---- Extracted data

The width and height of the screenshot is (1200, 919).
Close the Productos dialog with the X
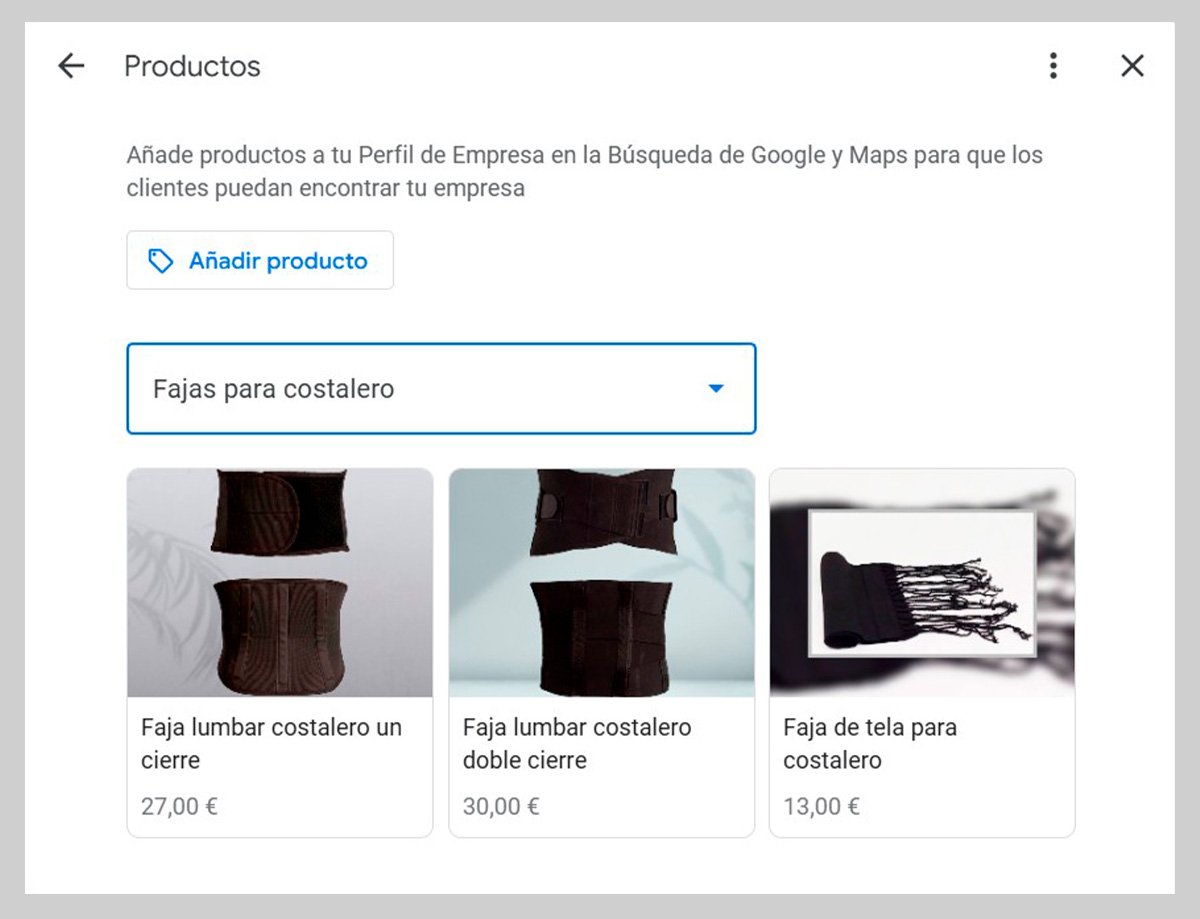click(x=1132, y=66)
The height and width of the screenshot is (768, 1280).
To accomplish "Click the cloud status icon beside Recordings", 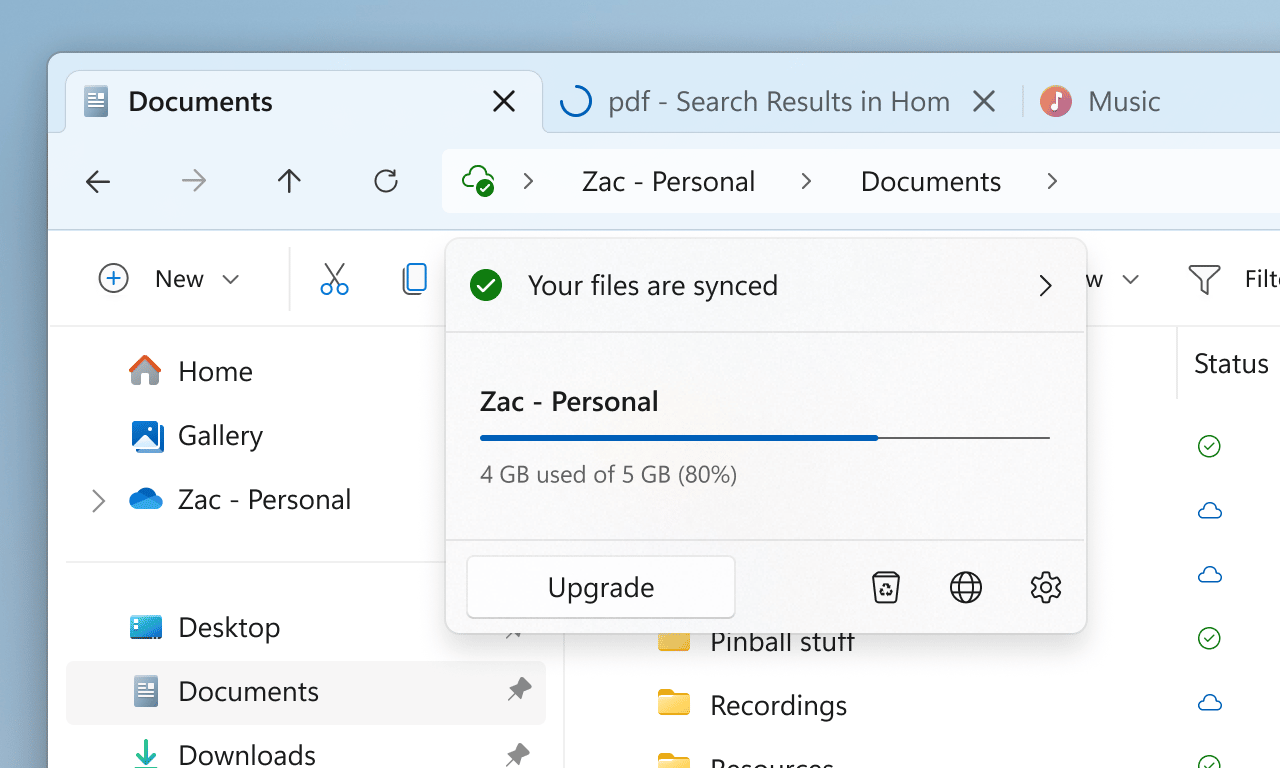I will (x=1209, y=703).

--------
---- Extracted data

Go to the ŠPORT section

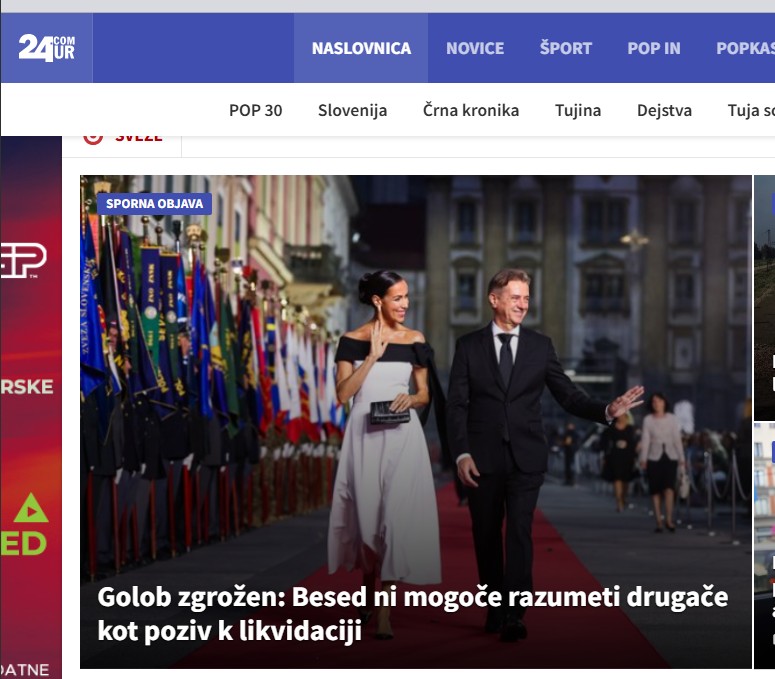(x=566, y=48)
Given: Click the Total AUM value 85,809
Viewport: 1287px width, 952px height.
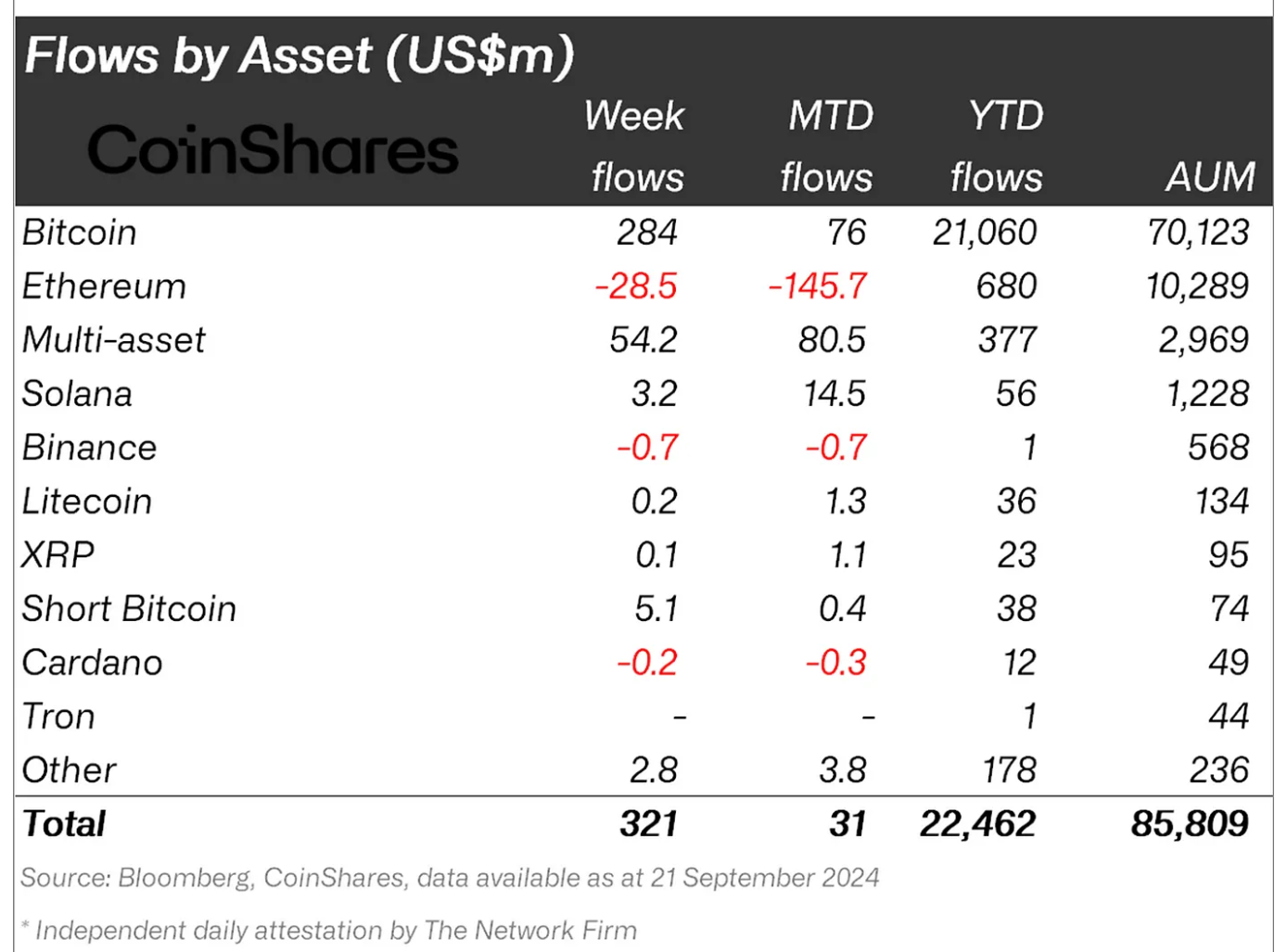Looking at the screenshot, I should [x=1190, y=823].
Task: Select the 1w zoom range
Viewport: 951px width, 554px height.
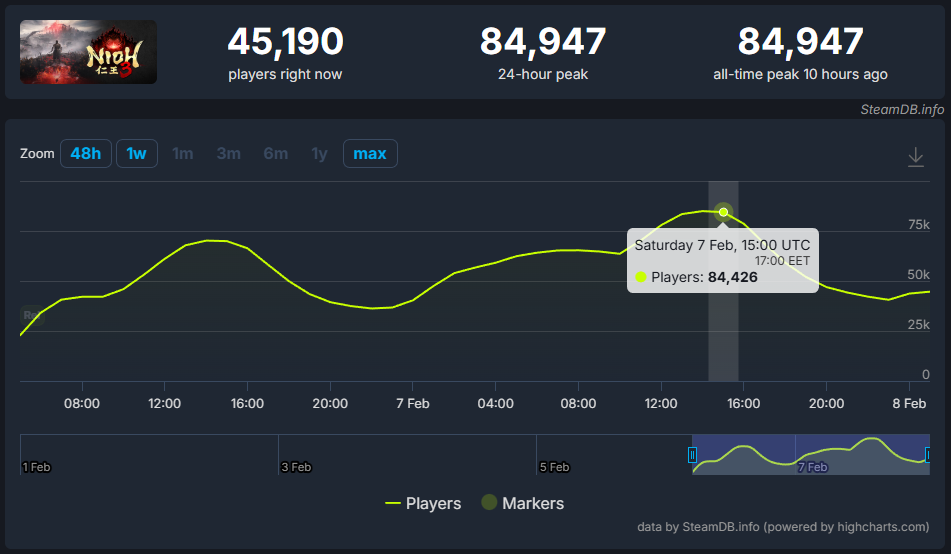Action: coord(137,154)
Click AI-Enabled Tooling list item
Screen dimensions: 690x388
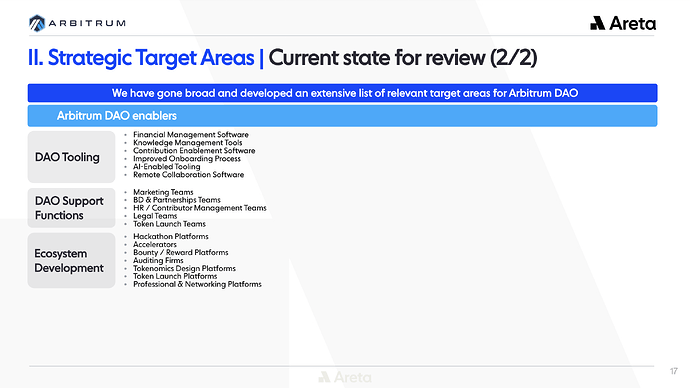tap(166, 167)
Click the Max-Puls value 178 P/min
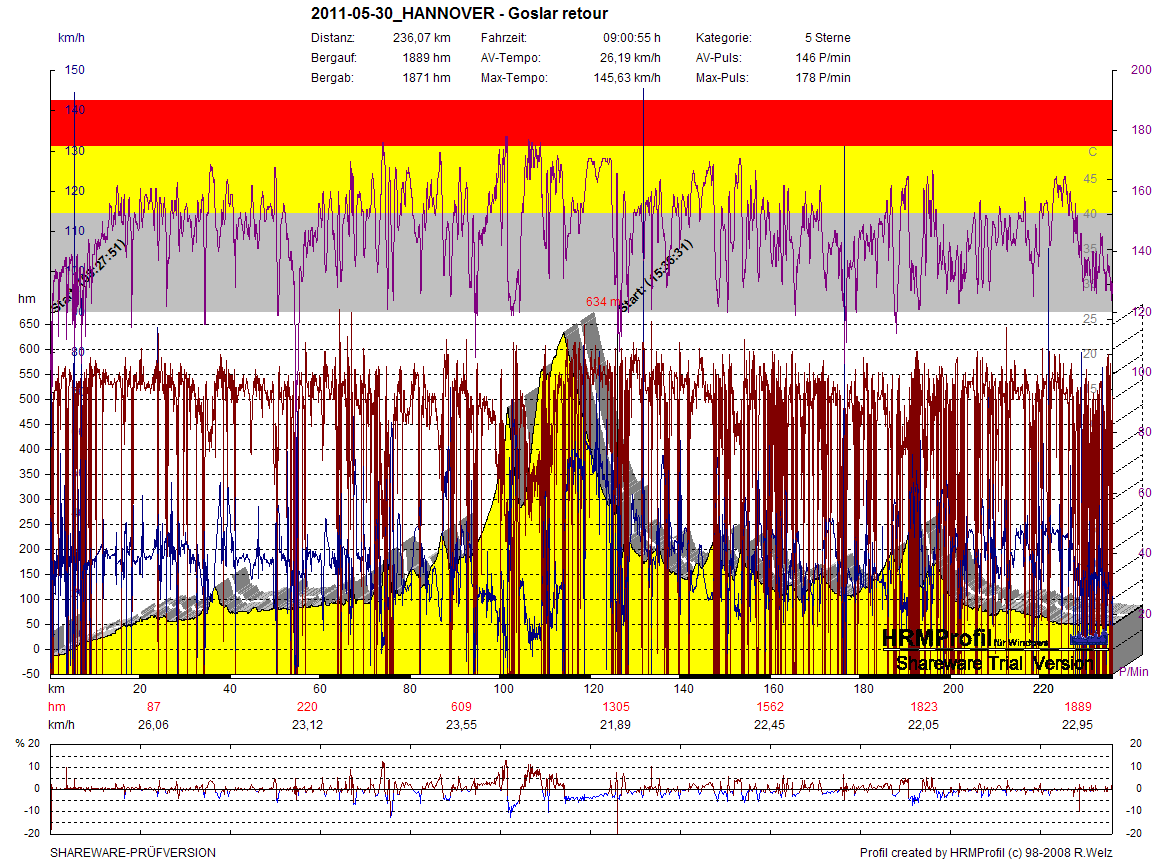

--------

* What this task involves
Once the line with "Screen dimensions: 690x388" is found above, transcribe each line from it through the line with "Click the Max-Puls value 178 P/min", exactly, and omit the pictures.

* Written answer
Screen dimensions: 690x388
tap(166, 167)
Click the Max-Puls value 178 P/min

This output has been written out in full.